Boletins de vacinas: exigir o cumprimento do Plano Nacional de Vacinação fica na mão das escolas

d.r.

Com a epidemia de sarampo a suscitar junto de pais e de professores mais perguntas do que respostas, a associação que representa todo o ensino não estatal e não superior lembra aos seus filiados que podem fazer depender a aceitação de alunos, já no próximo ano letivo, da condição de eles terem em dia as vacinas prescritas pelo Plano Nacional de Vacinação (PNV)

A Associação de Estabelecimentos de Ensino Particular e Cooperativo (AEEPC) enviou esta quarta-feira uma circular as seus filiados em que lhes lembra que, “dentro da sua autonomia pedagógica”, podem recusar alunos no próximo ano letivo, cujas matrículas estão já a decorrer, caso eles não tenham as vacinas em dia.

A posição da AEEPC surge na sequência de contactos, feitos nos últimos dias e horas, por muitos dos seus associados, que “pediram informações” sobre a forma de lidar com as consequências deste caso de sarampo. A jovem de 17 anos que se encontrava internada em Lisboa, em estado grave, morreu na manhã desta quarta-feira. Atualmente estão confirmados mais 20 casos de sarampo.

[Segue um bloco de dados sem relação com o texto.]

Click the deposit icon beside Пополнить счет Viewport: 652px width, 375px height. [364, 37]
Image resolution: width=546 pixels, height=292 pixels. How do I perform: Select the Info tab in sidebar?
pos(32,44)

Na AEEPC estão inscritos cerca de cinco centenas de estabelecimentos (desde creches a escolas, e de colégios a internatos ou externatos), tanto privados como cooperativos ou em contratos de associação. O período de matrículas do pré-escolar e do 1º ciclo para 2017/2018 começou no início desta semana e termina a 15 de julho.